サーカスの巡業のため、他人に子供を預けた事から始まる虐待事件の話。

本作は1965年の夏-秋にかけて起こった実際の事件を元にした作品である。この時代反ベトナムや公民権闘争によるリベラル思想の反動から、針の逆振れの如くキリスト教的保守主義も一方で強まったわけで、そんな中起きた実娘の妊娠というアクシデントは、冒頭示された敬虔なる南部バプテストの家族にとってとても深刻な事態だったと推察される。そんな中あらゆるストレスのはけ口となってしまったシルビアは運が悪かったとしか言いようがない。

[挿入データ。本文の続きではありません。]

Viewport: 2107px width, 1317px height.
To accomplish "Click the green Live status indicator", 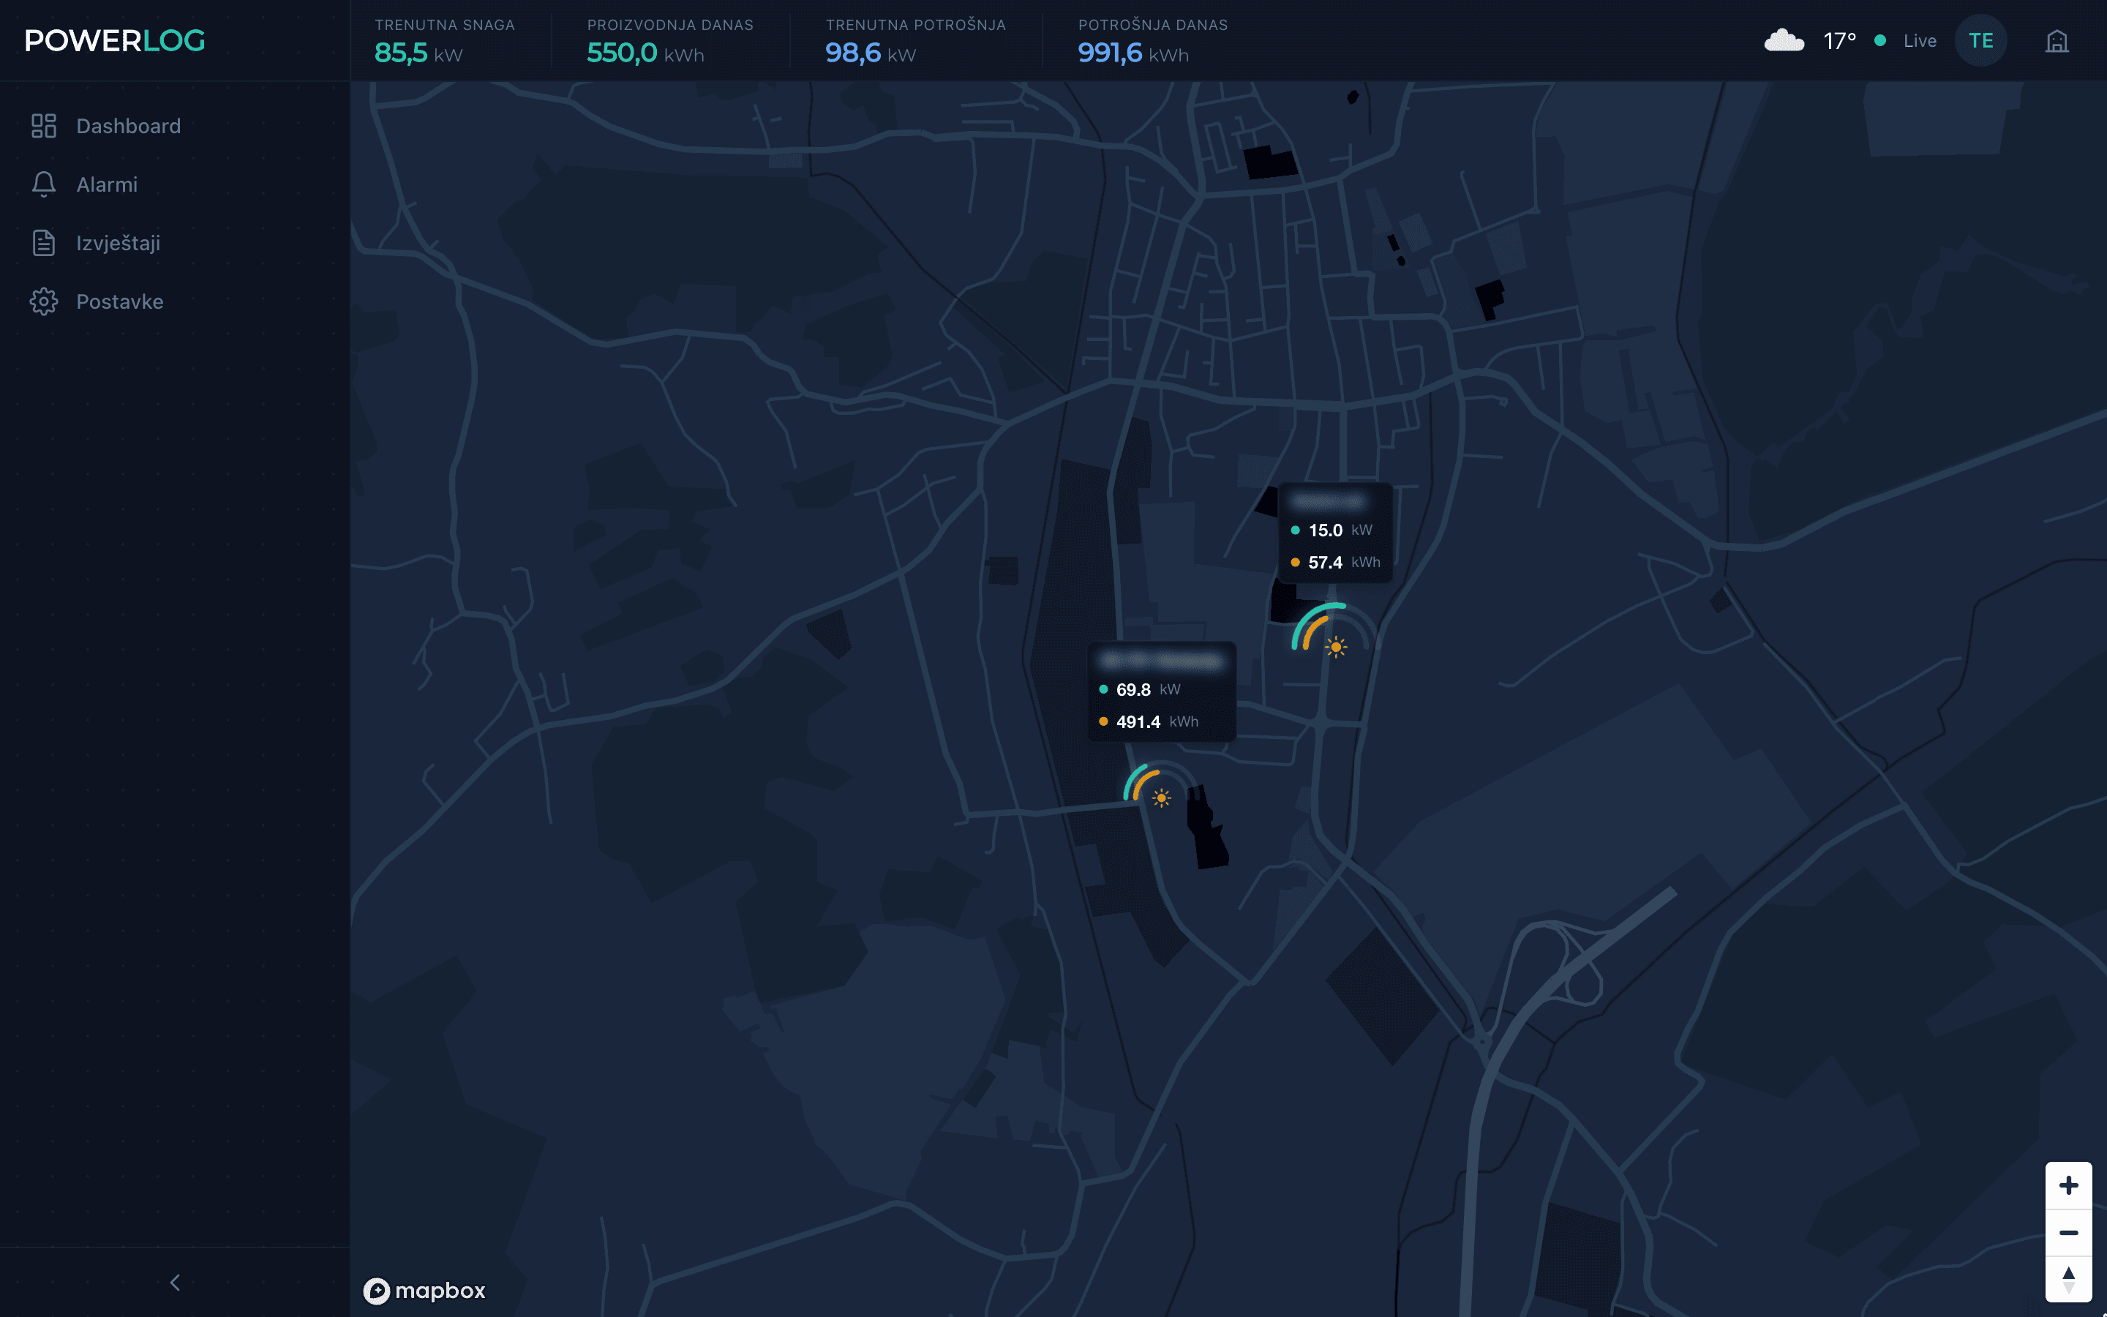I will point(1881,41).
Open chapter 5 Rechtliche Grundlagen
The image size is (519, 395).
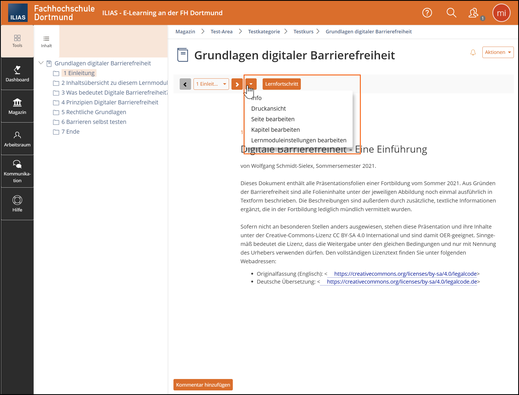96,112
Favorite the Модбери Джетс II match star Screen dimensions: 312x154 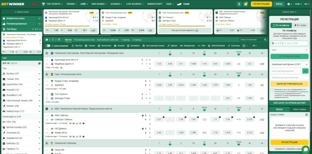[47, 64]
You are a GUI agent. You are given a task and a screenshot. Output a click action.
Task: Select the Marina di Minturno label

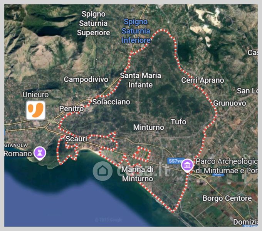(137, 174)
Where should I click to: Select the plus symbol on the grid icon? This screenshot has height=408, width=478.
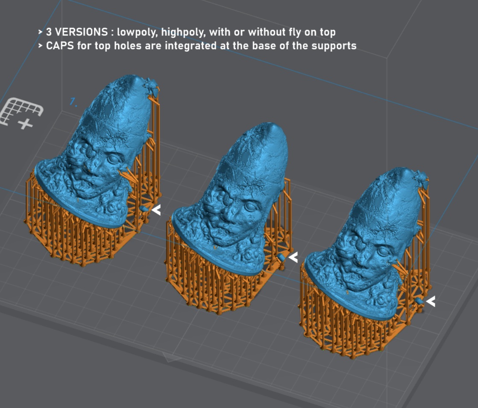(26, 124)
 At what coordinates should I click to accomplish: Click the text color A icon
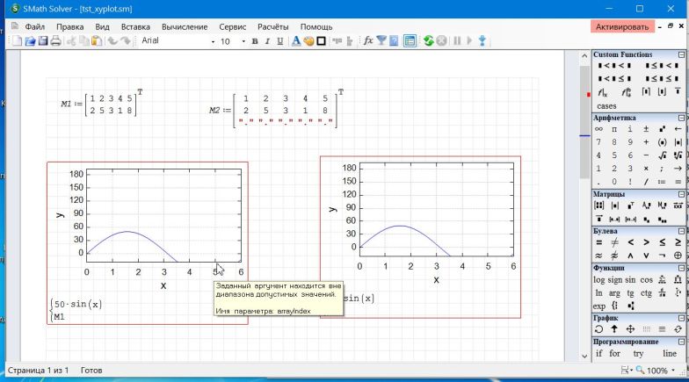296,41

つまり、ガートルードは決して生来の極悪人でもないし、明確な意図や理由があってシルビアを死なせてしまったわけではないことは、本作の展開を見た上でシルビアが息をせず冷たくなってしまった時の反応を見ればよくわかる。こういう場合に「ガートルード及びその子供達もある意味被害者である」と言えるほど俺は人間を信用していないし、結果から逆算すると断罪されるのは当然なのだが、様々な要因が重なって発生してしまった過程を見ると正直なところかわいそうな気もする。これがいわゆる虐待殺人の心理パターンかどうかは、時代や思想の背景があるしそもそも他人の子供に対してのものだからよくわからないが、現代に起こっている老老介護疲れでの殺人や無理心中に近い心理状態にも感じられる。

よってこの事件は以下の要因が重なって起きてしまった事になる。
・ガートルード及びその子供達が強烈に馬鹿であった。
・馬鹿のくせに(馬鹿だからか?)キリスト教には従順であった。
・そういう馬鹿に騙され他人に我が子を預けてしまった。
・シルビア及びジェニーが優しい子であった。
・最後に時代と生活環境。

また子供達には「服従の心理」の典型的なパターンが見られる。ミルグラムやジンバルドの監獄実験も恐らく同時代だったではなかろうか。子供達の行動の責任は唯一の支配者であるガートルードへと環流されるため、理性の歯止めが利かず、また集団で行うことでの同調・範囲の拡大・その場での責任の拡散も生じてしまい、本作のように悲惨な結果につながる。証言台で語ったそれぞれの口が言ったように、行為そのものは母親の指示であり、なぜそうしたか・できたのかは一様にわからないのである。この「わからない」というのがまさにキモ、理由が無いから制限も無いという心理構造は、こういうプリミティブな状況を客観視すると恐ろしさが際立つ。

作品としての評価だが、この見終わった後の胸クソ悪さはどうしても拭いきれない一方で、事件の心理や思考プロセスも理解できるため、例えば単純に「なんでシルビア警察とか児童相談所的なやつに逃げね~んだよ!馬鹿かお前は!自業自得じゃ!」と憤慨することもできず、そういう意味での理不尽さも無いわけで(さらに実話ベースだし)、結果個人的な八つ当たりとしてこの評価にした。作品自体は非常に興味深い内容だった。